Llegaron a la cueva después de perderse más de una vez, por suerte cuando amanecía. No les gustaba el sol ni a orcos, ni a goblins, ni a elfos oscuros, y eso les daría ventaja. Con señas indicó al bardo dónde debían estar los guardias y a quienes tenía que matar con el mayor silencio posible. Si le había entendido o no, no lo sabía, porque al parecer no iba a renunciar a su invisibilidad. Los guardias estaban donde debían y murieron como debían. Con ingenio, se las arreglaron para mantenerlos de pie en sus puestos por un rato, luego entraron a escondidas. Los elfos oscuros estaban reunidos en una zona de la cueva de gran amplitud.
Una docena. Una docena han causado tanta muerte –pensó irritado Cesem. Raelem, por el gruñido que soltó, parecía pensar lo mismo. No pasaron mucho escuchando para enterarse de que dos de ellos eran los militares, y el resto eran comerciantes interesados en los bienes de la superficie que pudiera proporcionarles la guerra.
Esperaban su oportunidad para atacar, pero alguien descubrió el destino de los guardianes demasiado pronto. Sin pensarlo dos veces, atacaron en el momento que los elfos oscuros se ponían en guardia y desenvainaban. Cesem mató a uno de los militares antes de que reaccionara y el bardo se ocupó del otro. Pero los comerciantes también sabían luchar, y pronto aparecieron más guardias para ayudar a sus amos.
Estaban rodeados, y lo sabían. Ni siquiera Raelem, con su invisibilidad, podía salir sin que le pilaran. Pero Cesem tenía un as en la manga. O dos, mejor dicho. Espera diez segundos, tápate los ojos y sal de aquí -le dijo con gestos a Raelem. Esperaba que lo hubiera visto. Contó hasta once y activó uno de los dos regalos que le había hecho un mago hacía tiempo. Un ramalazo de luz salió de su anillo de la mano izquierda cegando a sus enemigos. Oyó al bardo escapar y activó el anillo de su mano derecha. Una explosión de fuego salió de él y consumió a elfos oscuros, a sus guardias, y al mejor héroe de los hombres del momento.

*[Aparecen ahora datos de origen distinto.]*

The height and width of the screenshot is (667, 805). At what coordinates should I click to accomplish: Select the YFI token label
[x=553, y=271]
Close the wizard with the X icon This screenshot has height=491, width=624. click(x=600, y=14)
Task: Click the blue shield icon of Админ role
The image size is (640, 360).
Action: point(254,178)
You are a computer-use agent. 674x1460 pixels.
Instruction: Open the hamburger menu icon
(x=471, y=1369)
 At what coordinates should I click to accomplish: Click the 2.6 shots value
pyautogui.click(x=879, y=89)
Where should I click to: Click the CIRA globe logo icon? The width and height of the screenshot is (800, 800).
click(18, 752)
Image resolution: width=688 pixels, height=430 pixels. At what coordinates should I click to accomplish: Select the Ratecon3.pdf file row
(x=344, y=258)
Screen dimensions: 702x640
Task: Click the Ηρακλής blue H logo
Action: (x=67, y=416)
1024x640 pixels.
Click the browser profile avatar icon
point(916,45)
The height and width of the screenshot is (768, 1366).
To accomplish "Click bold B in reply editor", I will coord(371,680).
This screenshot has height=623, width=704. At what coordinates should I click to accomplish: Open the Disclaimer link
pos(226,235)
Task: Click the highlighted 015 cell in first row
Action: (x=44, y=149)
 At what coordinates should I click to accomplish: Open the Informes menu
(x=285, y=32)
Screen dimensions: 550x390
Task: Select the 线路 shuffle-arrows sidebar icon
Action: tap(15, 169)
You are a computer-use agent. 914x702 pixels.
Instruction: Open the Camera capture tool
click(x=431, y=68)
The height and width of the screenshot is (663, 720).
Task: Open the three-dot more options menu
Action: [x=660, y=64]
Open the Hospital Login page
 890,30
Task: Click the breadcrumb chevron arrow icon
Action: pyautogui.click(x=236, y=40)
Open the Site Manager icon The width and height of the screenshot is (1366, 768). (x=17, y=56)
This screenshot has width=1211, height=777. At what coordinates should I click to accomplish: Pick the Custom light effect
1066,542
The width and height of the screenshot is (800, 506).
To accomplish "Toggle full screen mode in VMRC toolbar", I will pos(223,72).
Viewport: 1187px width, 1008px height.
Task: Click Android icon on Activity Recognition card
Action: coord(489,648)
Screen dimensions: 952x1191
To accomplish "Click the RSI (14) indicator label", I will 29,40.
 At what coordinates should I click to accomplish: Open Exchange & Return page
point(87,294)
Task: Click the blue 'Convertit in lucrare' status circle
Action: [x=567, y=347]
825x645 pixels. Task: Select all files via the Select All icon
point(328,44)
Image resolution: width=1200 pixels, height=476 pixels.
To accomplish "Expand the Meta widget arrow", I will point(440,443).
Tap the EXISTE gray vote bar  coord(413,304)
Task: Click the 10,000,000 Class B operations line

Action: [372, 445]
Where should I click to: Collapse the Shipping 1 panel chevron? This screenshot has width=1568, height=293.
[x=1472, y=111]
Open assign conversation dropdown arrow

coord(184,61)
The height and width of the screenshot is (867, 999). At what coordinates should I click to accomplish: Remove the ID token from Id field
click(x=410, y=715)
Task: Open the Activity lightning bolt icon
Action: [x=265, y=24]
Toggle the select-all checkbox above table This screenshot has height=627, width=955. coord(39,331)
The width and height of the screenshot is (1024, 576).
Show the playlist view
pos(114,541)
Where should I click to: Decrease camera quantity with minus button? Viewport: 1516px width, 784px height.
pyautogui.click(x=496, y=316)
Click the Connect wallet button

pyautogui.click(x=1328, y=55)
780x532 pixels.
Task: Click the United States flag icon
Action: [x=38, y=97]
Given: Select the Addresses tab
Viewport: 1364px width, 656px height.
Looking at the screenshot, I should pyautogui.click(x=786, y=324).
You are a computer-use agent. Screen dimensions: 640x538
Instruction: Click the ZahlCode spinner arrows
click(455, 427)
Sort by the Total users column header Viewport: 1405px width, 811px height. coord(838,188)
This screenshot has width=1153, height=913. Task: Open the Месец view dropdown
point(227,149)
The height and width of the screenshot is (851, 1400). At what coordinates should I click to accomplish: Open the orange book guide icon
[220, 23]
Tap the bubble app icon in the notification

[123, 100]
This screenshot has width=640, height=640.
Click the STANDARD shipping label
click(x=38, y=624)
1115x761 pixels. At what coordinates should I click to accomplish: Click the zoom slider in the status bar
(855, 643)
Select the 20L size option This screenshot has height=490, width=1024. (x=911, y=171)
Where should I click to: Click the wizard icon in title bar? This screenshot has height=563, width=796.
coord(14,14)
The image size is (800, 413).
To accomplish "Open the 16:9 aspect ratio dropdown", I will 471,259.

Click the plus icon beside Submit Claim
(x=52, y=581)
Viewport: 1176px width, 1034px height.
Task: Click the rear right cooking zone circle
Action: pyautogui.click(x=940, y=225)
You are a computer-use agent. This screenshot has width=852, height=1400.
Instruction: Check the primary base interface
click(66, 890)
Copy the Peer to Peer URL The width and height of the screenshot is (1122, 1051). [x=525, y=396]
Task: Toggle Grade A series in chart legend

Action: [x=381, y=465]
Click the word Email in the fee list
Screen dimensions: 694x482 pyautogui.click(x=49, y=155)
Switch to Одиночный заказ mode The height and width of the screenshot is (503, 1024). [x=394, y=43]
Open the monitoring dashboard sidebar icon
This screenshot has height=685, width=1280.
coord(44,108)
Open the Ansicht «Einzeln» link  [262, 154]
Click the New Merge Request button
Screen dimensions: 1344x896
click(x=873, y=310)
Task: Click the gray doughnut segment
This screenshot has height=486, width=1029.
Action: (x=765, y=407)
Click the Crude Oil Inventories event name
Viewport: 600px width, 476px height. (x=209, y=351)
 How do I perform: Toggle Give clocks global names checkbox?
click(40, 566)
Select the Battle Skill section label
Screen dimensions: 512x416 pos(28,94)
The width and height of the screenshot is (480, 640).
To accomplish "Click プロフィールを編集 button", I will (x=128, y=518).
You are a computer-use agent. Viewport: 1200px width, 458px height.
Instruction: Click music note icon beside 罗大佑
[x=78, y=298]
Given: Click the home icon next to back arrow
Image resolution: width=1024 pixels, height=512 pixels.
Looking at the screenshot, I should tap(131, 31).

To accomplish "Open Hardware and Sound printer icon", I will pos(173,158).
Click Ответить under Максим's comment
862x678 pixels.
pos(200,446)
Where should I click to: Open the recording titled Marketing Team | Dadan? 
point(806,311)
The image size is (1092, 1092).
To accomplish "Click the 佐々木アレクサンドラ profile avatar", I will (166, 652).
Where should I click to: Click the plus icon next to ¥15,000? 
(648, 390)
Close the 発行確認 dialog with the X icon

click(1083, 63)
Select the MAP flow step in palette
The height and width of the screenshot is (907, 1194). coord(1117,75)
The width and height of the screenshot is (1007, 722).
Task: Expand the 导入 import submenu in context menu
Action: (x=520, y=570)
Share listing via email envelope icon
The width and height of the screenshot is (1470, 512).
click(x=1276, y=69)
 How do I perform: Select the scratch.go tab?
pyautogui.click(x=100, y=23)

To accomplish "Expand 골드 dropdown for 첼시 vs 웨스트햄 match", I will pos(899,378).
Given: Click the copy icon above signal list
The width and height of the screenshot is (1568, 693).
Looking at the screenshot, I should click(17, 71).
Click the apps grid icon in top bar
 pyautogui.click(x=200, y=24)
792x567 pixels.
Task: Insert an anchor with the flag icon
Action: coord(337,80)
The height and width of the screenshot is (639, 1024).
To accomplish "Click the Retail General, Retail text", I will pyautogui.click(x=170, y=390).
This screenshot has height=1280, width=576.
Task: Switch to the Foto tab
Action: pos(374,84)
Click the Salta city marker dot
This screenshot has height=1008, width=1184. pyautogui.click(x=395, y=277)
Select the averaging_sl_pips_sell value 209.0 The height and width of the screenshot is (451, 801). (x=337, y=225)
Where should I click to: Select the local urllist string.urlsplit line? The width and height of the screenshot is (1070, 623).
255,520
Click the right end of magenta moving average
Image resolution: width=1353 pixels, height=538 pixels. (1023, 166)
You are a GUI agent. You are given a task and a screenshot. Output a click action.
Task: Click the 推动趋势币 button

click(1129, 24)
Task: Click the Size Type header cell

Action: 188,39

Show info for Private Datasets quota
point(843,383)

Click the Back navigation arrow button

Raelem lo vio todo a distancia segura y, llorando, se dio la vuelta perdiéndose en las sombras antes que le descubrieran. Logró llegar de vuelta al campamento a pesar de sus muchas heridas y del cansancio. Contó al semielfo lo que había ocurrido antes de caer desplomado al suelo, y tardó una semana en despertar de nuevo. Cuando lo hizo, los dioses le habían bendecido enviándole una musa que le inspiró para narrar lo sucedido con maestría. Y él, un bardo que era más bien poca cosa, creó la balada más grande y hermosa escrita jamás por un hombre en honor al héroe Cesem, que cayendo le salvó.
Los clanes de orcos y goblins se empezaron a matar entre ellos nada más perder a sus amos, y los humanos tornaron la guerra en su favor. Los magos y elfos de la luz aparecieron poco después de enterarse del cambio de tornas. Cuando acabó la guerra, pretendieron llevarse el mérito, pero una balada muy extendida, que llegó incluso a otros países, impidió que eso ocurriera contando la verdadera historia. Y el bardo Raelem y el semielfo Ofem se encargaron de que no se perdiera en el olvido.